Yesterday I spent much of my working day getting things ready for the next lesson on the scroll saw class. So far, it seems that I start out with a broader subject for the lesson and then by the time I am done explaining details and posting pictures, it seems like it is getting too long and I pare it down a bit, saving the rest of what I had intended for the next lesson. I don’t necessarily think that this is a bad thing, and the result are very focused segments. I think that later on as people go through the series that it will be helpful too, as they will be able to pinpoint exactly which technique or step that they are looking for additional information.

I enjoy doing these lessons, and as usual, once I get going on them, I get quite involved. It seems that there are so many little details that I remember while actually sawing that I want to mention. Sometimes I feel that I may be getting a bit too technical, but for the most part I try to keep things light and explain things in a way which even the newest sawyer will understand. I wonder if this is boring to those who have some experience, but I have heard back so far from newbies and veterans alike that they are learning. So that is good.

I felt a bit more comfortable doing the video this time. Although I felt that it was a bit dark, you could really see what was going on at the blade, which was the point. I had someone ask me to have the camera focused closer so everyone could really see what I was doing and when I did that, I found that the saw light was a bit bright and I was afraid that things would be washed out for the camera, so I didn’t use it. You could see the focused area much better, I felt and the important thing was you could see the blade on the line quite clearly. The only trouble that I had with that was that my old eyes aren’t what they used to be and I couldn’t see the line to follow. I went off a little bit and I didn’t even notice until it was too late. I don’t think it was bad enough to warrant a reshoot though. After all, I never said my own cutting was perfect every time. If I aimed for perfection on all of these videos, you would probably never see one finished.

I am trying to relax and not think about the camera or that I am filming as I cut. I think the worse part of shooting them for me is the beginning when I have to talk. It honestly took about four tries to get to the point of cutting, with me stumbling over my words and forgetting what I would say. That is so unlike me and I thought to myself that I must be going crazy. After the fourth flub, I took a breath and just pretended like I was talking to a friend and things went better. Once I am cutting, things are fine. You would think that would be the difficult part to do in front of the camera.
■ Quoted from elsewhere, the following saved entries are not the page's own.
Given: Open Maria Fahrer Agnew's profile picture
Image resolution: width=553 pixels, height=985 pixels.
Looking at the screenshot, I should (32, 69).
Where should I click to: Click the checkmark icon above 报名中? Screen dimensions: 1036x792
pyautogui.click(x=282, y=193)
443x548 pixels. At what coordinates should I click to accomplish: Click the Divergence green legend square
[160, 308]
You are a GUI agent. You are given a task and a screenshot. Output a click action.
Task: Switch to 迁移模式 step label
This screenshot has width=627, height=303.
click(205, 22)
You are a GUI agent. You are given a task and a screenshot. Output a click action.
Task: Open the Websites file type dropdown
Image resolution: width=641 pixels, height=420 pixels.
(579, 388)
I believe the more I do these videos, the better I will feel about them. This entire teaching experience is good for me and stretches me into areas that I haven’t tried before. I also need to finish the video series of painting my little snowman that I began last fall. I have had a couple of people ask me if I was going to continue with that series and I think I should.

The other day I submitted the little hat ornaments to the painting company for the possibility of them distributing them as they are the skating pond. I knew that I was late for this year, but I wanted them to see them anyway just to get some feedback and see if I was on the right track. I received word that they indeed liked them and will keep them in mind for next years’ autumn items. It may sound like it is a long way off, but they begin to present their autumn things in May and they being to compile the projects for that in February. So I am not that far off and actually ahead of the game. I have other fall designs too that I am in the process of making that would be a good fit for their company, so that is a great opportunity.

The best thing about working with them too is that they are very in tune with designers. There are no restrictions on these projects that I submit to them. I can put them on my own site to sell, or even sell to other wholesalers if I wish (I don’t have any at this point) and they don’t mind. I can keep all of my information on the pattern packets too, which will mean that customers who like these items will be able to go to my site and see more. They also order a quantity and I get paid 30 days after the items are delivered. No waiting and no wondering if they are selling what they say they do. When they run out, they will reorder or not. No guessing games. I like that and so far it has been a wonderful experience to work with them. It gives me hope that if I work on this branch of my business then I will be OK.

I like the thought of offering the kits too, as it is a nice change of me to do some woodworking and not really have to think too much. As I said earlier, if things get too busy, I have other options of having others cut for me or even having things laser cut. There is a lot of hope here that all will work out.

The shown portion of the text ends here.